低炭素社会の実現に向けた技術および経済・社会の定量的シナリオに基づくイノベーション政策立案のための提案書

LCS-FY2016-PP-07

カーボンフリー水素の経済性とCO2排出量(Vol.1)

概要

 再生可能エネルギーの利活用形態の選択肢の一つとして、カーボンフリー水素を取り上げ、製造、貯蔵、輸送を経て最終ユーザーまでの、コスト、CO2排出量、エネルギー効率等について明らかにした。

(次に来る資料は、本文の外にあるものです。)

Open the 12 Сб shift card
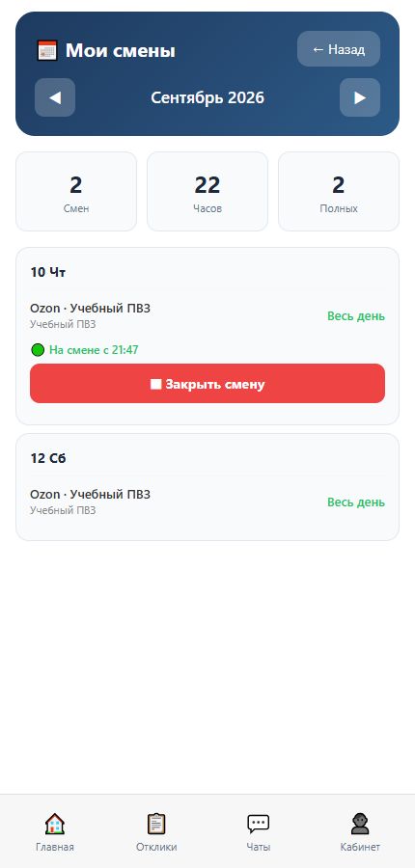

 まず、水素製造は、木質バイオマスのガス化による水素製造プロセスを対象とし、2ケースの用役供給条件(ケースA:従来電力、燃料を購入、ケースB:エネルギー自立)では、コストはほぼ同一の1.8円/MJであったが、CO2排出量は、ケースAの10.3g/MJに対し、ケースBでは、0.9g/MJであった。
 次に、最終ユーザーは、FCV車(70MPa充填)での燃料利用を想定し、輸送距離を100kmとして圧縮ガス、パイプライン、液化等の流通形態について検討し、現状の電力や燃料を用いた場合(ケースA)の物流時のコストとCO2排出量を示した。
 さらに、低炭素排出を目指して製品水素(ケースB)を発電燃料に利用することを想定し、有機ハイドライド輸送と圧縮ガス輸送のケースについて、正味の発電に利用される燃料(正味発電燃料)基準のコスト、CO2排出量、エネルギー効率を比較検討した。この輸送条件では、圧縮ガス輸送の方が、有機ハイドライド輸送に比べ、コスト、CO2排出量、およびエネルギー効率の各項目で優位であることが分かった。